Tarefa escrita:
Reescreva todas as entradas abaixo como uma lista JSON de strings, com uma string para cada linha e sem as linhas em branco.

Entradas salvas
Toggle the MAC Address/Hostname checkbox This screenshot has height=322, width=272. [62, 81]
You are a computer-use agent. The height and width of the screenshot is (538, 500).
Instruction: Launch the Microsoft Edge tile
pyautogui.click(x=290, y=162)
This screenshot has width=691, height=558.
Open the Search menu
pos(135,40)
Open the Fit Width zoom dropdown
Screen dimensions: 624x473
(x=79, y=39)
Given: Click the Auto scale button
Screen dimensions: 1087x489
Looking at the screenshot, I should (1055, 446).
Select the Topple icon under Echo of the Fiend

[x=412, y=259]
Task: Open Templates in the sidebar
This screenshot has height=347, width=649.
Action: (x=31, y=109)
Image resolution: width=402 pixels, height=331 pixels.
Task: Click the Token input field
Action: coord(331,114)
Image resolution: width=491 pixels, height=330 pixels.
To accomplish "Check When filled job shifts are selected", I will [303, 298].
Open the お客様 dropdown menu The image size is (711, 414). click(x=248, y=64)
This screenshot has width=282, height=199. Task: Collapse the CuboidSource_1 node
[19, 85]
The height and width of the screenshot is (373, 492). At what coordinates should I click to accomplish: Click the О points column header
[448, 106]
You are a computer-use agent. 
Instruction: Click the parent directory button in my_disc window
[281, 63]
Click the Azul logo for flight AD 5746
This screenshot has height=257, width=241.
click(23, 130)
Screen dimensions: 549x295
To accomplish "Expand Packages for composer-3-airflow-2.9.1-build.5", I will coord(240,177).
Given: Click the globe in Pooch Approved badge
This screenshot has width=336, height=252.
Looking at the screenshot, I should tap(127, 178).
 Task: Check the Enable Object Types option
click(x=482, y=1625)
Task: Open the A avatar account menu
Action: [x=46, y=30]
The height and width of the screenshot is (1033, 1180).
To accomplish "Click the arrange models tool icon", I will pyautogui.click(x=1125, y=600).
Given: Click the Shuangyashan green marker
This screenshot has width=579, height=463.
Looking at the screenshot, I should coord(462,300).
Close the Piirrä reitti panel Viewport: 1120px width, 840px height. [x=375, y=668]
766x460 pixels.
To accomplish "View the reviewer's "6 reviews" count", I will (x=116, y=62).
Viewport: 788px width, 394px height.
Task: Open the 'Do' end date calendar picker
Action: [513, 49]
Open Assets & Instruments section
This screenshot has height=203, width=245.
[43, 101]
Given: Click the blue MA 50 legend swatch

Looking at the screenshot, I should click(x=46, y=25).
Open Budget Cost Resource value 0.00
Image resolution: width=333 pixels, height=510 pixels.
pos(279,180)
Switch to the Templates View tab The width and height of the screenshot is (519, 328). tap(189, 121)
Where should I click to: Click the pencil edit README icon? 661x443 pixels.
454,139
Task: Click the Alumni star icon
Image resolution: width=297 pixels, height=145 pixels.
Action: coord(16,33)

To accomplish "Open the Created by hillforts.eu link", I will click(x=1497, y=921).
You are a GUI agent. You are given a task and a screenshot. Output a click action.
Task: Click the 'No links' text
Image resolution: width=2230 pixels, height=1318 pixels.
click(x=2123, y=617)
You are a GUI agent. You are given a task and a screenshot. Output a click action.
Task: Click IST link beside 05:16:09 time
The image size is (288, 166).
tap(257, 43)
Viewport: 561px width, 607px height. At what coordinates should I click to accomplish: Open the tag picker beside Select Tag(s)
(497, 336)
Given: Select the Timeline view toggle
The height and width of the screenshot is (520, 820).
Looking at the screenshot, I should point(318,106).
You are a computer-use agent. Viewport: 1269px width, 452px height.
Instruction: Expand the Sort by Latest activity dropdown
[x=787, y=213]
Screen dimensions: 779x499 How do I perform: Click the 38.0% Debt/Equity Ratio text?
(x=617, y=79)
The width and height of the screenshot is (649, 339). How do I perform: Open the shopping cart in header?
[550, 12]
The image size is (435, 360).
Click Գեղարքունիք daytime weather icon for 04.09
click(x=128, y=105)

Solução do problema:
[
  "Toggle the MAC Address/Hostname checkbox This screenshot has height=322, width=272. [62, 81]",
  "You are a computer-use agent. The height and width of the screenshot is (538, 500).",
  "Instruction: Launch the Microsoft Edge tile",
  "pyautogui.click(x=290, y=162)",
  "This screenshot has width=691, height=558.",
  "Open the Search menu",
  "pos(135,40)",
  "Open the Fit Width zoom dropdown",
  "Screen dimensions: 624x473",
  "(x=79, y=39)",
  "Given: Click the Auto scale button",
  "Screen dimensions: 1087x489",
  "Looking at the screenshot, I should (1055, 446).",
  "Select the Topple icon under Echo of the Fiend",
  "[x=412, y=259]",
  "Task: Open Templates in the sidebar",
  "This screenshot has height=347, width=649.",
  "Action: (x=31, y=109)",
  "Image resolution: width=402 pixels, height=331 pixels.",
  "Task: Click the Token input field",
  "Action: coord(331,114)",
  "Image resolution: width=491 pixels, height=330 pixels.",
  "To accomplish \"Check When filled job shifts are selected\", I will [303, 298].",
  "Open the お客様 dropdown menu The image size is (711, 414). click(x=248, y=64)",
  "This screenshot has width=282, height=199. Task: Collapse the CuboidSource_1 node",
  "[19, 85]",
  "The height and width of the screenshot is (373, 492). At what coordinates should I click to accomplish: Click the О points column header",
  "[448, 106]",
  "You are a computer-use agent. ",
  "Instruction: Click the parent directory button in my_disc window",
  "[281, 63]",
  "Click the Azul logo for flight AD 5746",
  "This screenshot has height=257, width=241.",
  "click(23, 130)",
  "Screen dimensions: 549x295",
  "To accomplish \"Expand Packages for composer-3-airflow-2.9.1-build.5\", I will coord(240,177).",
  "Given: Click the globe in Pooch Approved badge",
  "This screenshot has width=336, height=252.",
  "Looking at the screenshot, I should tap(127, 178).",
  " Task: Check the Enable Object Types option",
  "click(x=482, y=1625)",
  "Task: Open the A avatar account menu",
  "Action: [x=46, y=30]",
  "The height and width of the screenshot is (1033, 1180).",
  "To accomplish \"Click the arrange models tool icon\", I will pyautogui.click(x=1125, y=600).",
  "Given: Click the Shuangyashan green marker",
  "This screenshot has width=579, height=463.",
  "Looking at the screenshot, I should coord(462,300).",
  "Close the Piirrä reitti panel Viewport: 1120px width, 840px height. [x=375, y=668]",
  "766x460 pixels.",
  "To accomplish \"View the reviewer's \"6 reviews\" count\", I will (x=116, y=62).",
  "Viewport: 788px width, 394px height.",
  "Task: Open the 'Do' end date calendar picker",
  "Action: [513, 49]",
  "Open Assets & Instruments section",
  "This screenshot has height=203, width=245.",
  "[43, 101]",
  "Given: Click the blue MA 50 legend swatch",
  "Looking at the screenshot, I should click(x=46, y=25).",
  "Open Budget Cost Resource value 0.00",
  "Image resolution: width=333 pixels, height=510 pixels.",
  "pos(279,180)",
  "Switch to the Templates View tab The width and height of the screenshot is (519, 328). tap(189, 121)",
  "Where should I click to: Click the pencil edit README icon? 661x443 pixels.",
  "454,139",
  "Task: Click the Alumni star icon",
  "Image resolution: width=297 pixels, height=145 pixels.",
  "Action: coord(16,33)",
  "To accomplish \"Open the Created by hillforts.eu link\", I will click(x=1497, y=921).",
  "You are a GUI agent. You are given a task and a screenshot. Output a click action.",
  "Task: Click the 'No links' text",
  "Image resolution: width=2230 pixels, height=1318 pixels.",
  "click(x=2123, y=617)",
  "You are a GUI agent. You are given a task and a screenshot. Output a click action.",
  "Task: Click IST link beside 05:16:09 time",
  "The image size is (288, 166).",
  "tap(257, 43)",
  "Viewport: 561px width, 607px height. At what coordinates should I click to accomplish: Open the tag picker beside Select Tag(s)",
  "(497, 336)",
  "Given: Select the Timeline view toggle",
  "The height and width of the screenshot is (520, 820).",
  "Looking at the screenshot, I should point(318,106).",
  "You are a computer-use agent. Viewport: 1269px width, 452px height.",
  "Instruction: Expand the Sort by Latest activity dropdown",
  "[x=787, y=213]",
  "Screen dimensions: 779x499 How do I perform: Click the 38.0% Debt/Equity Ratio text?",
  "(x=617, y=79)",
  "The width and height of the screenshot is (649, 339). How do I perform: Open the shopping cart in header?",
  "[550, 12]",
  "The image size is (435, 360).",
  "Click Գեղարքունիք daytime weather icon for 04.09",
  "click(x=128, y=105)"
]